In our closed-source project we have 17 functions that take variadic parameters. In all cases it’s done that way because it’s possible for the caller to pass a comma separated list of values but the most common case is to only pass a single argument. Additionally, we might want to enforce that at least one value is passed (using a single value parameter and an unlabeled variadic parameter after that).
(the example below is Swift 2.2 syntax)

// requires zero or more arguments
func foo(xs: Int ...) {}

// requires one or more arguments
func bar(x: Int, _ xs: Int ...) {}

The second case would looks really strange without the variadic parameter (calling site) syntax and it would no longer look like it’s one continuous list of values.

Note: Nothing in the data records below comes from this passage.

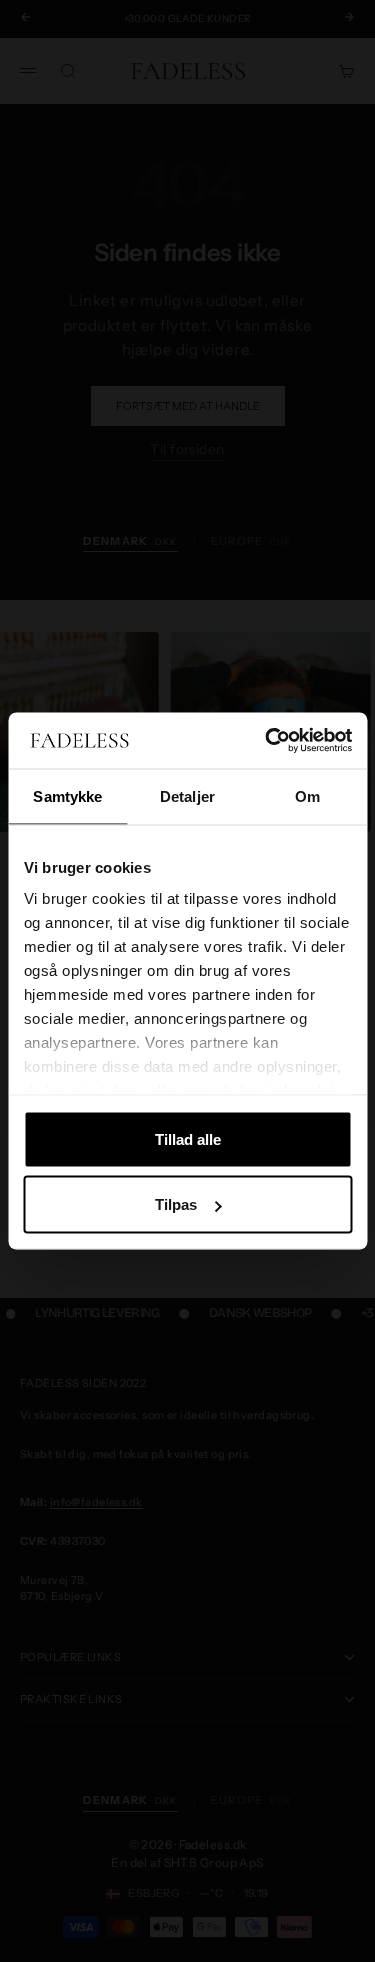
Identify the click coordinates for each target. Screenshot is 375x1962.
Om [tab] (307, 795)
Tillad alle (188, 1138)
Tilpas (176, 1204)
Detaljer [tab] (187, 795)
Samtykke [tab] (67, 795)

As long as we can keep the call site syntactical benefits of variadic parameters and do thing like the above, I’m fine with changing the way it’s defined / works internally.
  
- David

···

On 07 Jul 2016, at 10:07, Haravikk <swift-evolution@haravikk.me> wrote:

On 6 Jul 2016, at 21:13, David Rönnqvist via swift-evolution <swift-evolution@swift.org <mailto:swift-evolution@swift.org>> wrote:

I'd be reluctant to remove variadic parameters. We've found on our team that variadic arguments are easier to read on the call site compared to array arguments, especially when it's common to pass a single value (but still possible to pass multiple values).

- David

I'm very much in the remove-them camp, however I do wonder if there might be another way to handle them? In other words, when defining a method we should always define an array, but perhaps we could use an attribute to selectively turn any Sequence or Iterator parameter into a variadic, like-so:

  func someMethod(@variadic _ values:[Int]) { … }

This can be called using the developers preference between:

  someMethod([1, 2, 3, 4, 5, 6])
  someMethod(1, 2, 3, 4, 5, 6)

So long as there's no ambiguity of course. This should have a few advantages over the current variadics:

No unique declaration syntax
Reinforces that a variadic function is just a function taking some kind of Collection
Enables us to choose the type of the parameter from any Iterator, Sequence or Collection.
Allows developers to choose the function's form at the call-site between passing a collection/sequence/iterator or a list of values. Also an array literal if the chosen type supports that as in the example above.
Allows passing of an array literal or appropriate Collection type.
An attribute is more discoverable (option-click in Xcode to view documentation).

Any got any thoughts on this alternative?

The second case would looks really strange without the variadic parameter (calling site) syntax and it would no longer look like it’s one continuous list of values.

agreed, that would be odd — but I really hope that there will be a nice alternative in the future.

One very fundamental thing is missing in Swift: Fixed-size arrays.

I can't predict if or how this issue will be tackled, but the most elegant way I can see would be generic values:
let array: Array<size: 5, Int>
If this happens, it should be possible to create arrays with a minimal size as well — and additionally, you could impose other restrictions (max length, even number of elements, length mod x = n…).

I repeat that this is all speculation, and it might never happen… but would you be fine with this alternative?